Battaglia sulle luminarie, l’opposizione attacca la giunta

12 Dicembre 2020

GIULIANOVA. Penultimo consiglio comunale del 2020. Non si placano i toni e nemmeno le polemiche fra la Lega e la maggioranza. I soldi, 40mila euro, investiti dall’amministrazione per le luminarie,...

GIULIANOVA. Penultimo consiglio comunale del 2020. Non si placano i toni e nemmeno le polemiche fra la Lega e la maggioranza. I soldi, 40mila euro, investiti dall’amministrazione per le luminarie, ancora una volta sono al centro del dibattito della massima assise cittadina.
L’assessore Katia Verdecchia, durante la discussione sulla variazione di bilancio, ha chiarito che quelli stanziati per le luminarie sono «soldi detratti dalla tassa di soggiorno e non sottratti alle tasche dei cittadini». Da lì è scaturita una polemica fra maggioranza e opposizione.

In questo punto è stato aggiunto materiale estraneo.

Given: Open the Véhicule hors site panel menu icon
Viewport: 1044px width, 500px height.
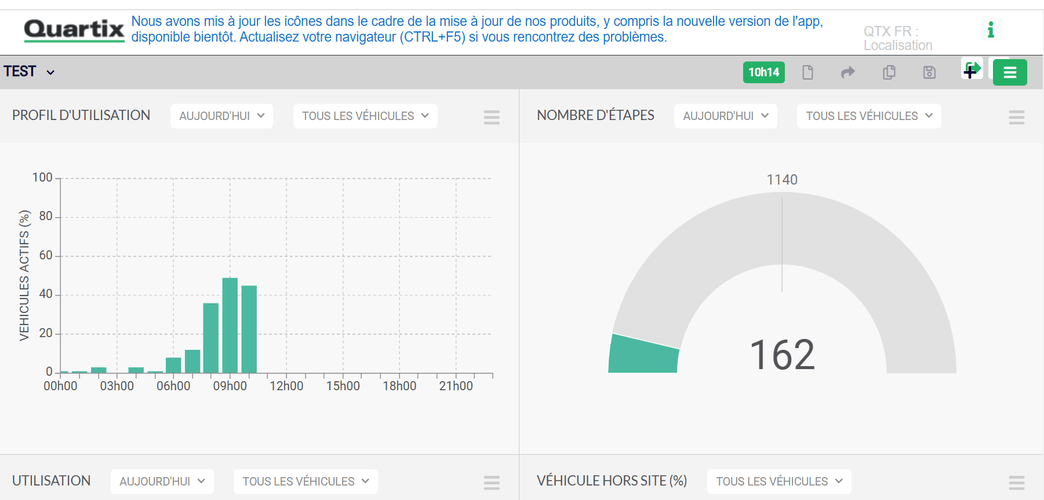Looking at the screenshot, I should 1016,482.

In particolare, il capogruppo della Lega Pietro Tribuiani ha definito la maggioranza con parole dure: «Vi servite delle luminarie per fare propaganda e vi sentite dei fenomeni», ha tuonato il consigliere comunale, «siete una squadra abituata a giocare in attacco ma in difesa non ci sapete stare». Anche la consigliera del Cittadino Governante Alberta Ortolani sulla stessa lunghezza d'onda: «Sapete solo autolodarvi», ha detto la Ortolani, «vedo da parte vostra un operato che va in senso di stato assistenziale e non di stato sociale: questo è l’anticamera del clientelismo. Il fulcro del dibattito non può essere il tema delle luminarie». Il consigliere della Lega Gianni Mastrilli ha invece criticato l’operato dell’assessore Marco Di Carlo, definendolo «da bocciare».
A difesa dell'amministrazione, il consigliere Paolo Bonaduce ha replicato: «L’opposizione fa demagogia su tutto. Si sta facendo del qualunquismo come nel dopoguerra. Riguardo le luminarie, per noi non esistono distinzioni in quartieri di serie A e quartieri di serie B. Piuttosto che fare polemiche, lavorate e portate gli emendamenti in consiglio».